What it can look like 2
Feeling like a fraud despite real accomplishments The emotional layer for parents is often the confusion of being capable in some moments and completely blocked in others.
What it can look like 3
Exhaustion from 'performing normalcy' all day The emotional layer for parents is often the confusion of being capable in some moments and completely blocked in others.
What it can look like 4
Hiding struggles from friends, family, or coworkers The emotional layer for parents is often the confusion of being capable in some moments and completely blocked in others.
Myths that distort the picture
If you can mask, your ADHD isn't that bad
Effective masking often indicates more severe compensatory effort, not milder symptoms. The better you mask, the harder you're working — and the higher the cost.
Masking is a choice you can just stop
Many masking behaviors become automatic over years or decades. Unmasking is a gradual process that requires safety, self-awareness, and often support.
Frequently asked questions
What does adhd masking actually feel like for parents with ADHD?
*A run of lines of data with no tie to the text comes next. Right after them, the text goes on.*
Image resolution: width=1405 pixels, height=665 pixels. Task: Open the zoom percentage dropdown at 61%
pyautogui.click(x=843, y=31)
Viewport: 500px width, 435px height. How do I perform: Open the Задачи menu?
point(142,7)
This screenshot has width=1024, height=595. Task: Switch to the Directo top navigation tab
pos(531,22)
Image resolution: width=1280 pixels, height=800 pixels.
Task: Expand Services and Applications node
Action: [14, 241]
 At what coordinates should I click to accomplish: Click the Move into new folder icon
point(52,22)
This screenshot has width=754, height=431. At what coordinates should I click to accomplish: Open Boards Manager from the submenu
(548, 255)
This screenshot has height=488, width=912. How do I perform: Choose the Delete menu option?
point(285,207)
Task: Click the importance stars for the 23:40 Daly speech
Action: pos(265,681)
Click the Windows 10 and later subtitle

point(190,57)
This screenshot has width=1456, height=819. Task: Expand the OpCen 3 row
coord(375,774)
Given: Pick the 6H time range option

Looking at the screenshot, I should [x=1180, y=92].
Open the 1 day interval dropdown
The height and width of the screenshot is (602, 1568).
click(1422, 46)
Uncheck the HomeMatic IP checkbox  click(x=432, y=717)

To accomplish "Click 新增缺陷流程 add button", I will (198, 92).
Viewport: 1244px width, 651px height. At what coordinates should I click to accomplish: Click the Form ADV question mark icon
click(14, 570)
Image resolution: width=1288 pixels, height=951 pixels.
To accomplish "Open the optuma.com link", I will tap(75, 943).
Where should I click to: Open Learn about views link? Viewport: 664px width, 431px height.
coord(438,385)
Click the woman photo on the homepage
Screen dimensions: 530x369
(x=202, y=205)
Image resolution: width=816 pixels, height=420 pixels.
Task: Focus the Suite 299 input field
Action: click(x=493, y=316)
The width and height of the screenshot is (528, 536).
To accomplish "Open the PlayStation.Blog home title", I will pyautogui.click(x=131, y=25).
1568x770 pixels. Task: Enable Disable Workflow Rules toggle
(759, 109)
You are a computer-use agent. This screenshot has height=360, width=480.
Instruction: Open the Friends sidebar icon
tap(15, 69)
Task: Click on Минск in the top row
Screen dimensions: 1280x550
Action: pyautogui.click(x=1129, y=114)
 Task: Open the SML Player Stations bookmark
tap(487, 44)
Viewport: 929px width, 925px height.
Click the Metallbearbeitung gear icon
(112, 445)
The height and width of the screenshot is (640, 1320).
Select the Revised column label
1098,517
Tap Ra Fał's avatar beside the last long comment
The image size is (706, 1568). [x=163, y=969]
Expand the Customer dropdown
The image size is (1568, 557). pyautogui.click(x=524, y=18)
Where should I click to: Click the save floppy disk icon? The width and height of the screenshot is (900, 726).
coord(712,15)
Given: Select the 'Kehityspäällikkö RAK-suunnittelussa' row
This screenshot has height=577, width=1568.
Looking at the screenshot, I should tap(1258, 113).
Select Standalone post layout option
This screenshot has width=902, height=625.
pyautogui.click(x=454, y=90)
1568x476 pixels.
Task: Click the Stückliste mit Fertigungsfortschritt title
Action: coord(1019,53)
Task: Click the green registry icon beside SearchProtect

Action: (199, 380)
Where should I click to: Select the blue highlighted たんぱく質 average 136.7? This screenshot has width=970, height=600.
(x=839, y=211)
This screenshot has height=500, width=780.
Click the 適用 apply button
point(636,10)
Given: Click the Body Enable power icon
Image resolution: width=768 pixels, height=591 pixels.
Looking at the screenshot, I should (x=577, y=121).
ADHD masking is the conscious or unconscious effort to hide, suppress, or compensate for ADHD symptoms in order to appear neurotypical. It includes behaviors like over-preparing to seem organized, suppressing fidgeting in meetings, rehearsing conversations to avoid impulsive comments, and maintaining a carefully curated image of competence. For parents, the experience is often compounded by parents often blame themselves for inconsistency when the real issue is executive load plus emotional overload.
Is adhd masking officially part of ADHD?
ADHD Masking is widely recognized by ADHD researchers and clinicians as a common feature of adult ADHD, even when it is not listed as a standalone diagnostic criterion. Women with ADHD are diagnosed an average of 10-15 years later than men, largely due to more effective masking of symptoms throughout childhood and early adulthood
What should parents do first about adhd masking?
Start by noticing the pattern without judging it. Start noticing which behaviors are authentic and which are performative. Ask yourself: 'Would I do this if no one were watching?' Awareness is the first step toward intentional unmasking. For parents, the most important step is separating the ADHD pattern from self-blame.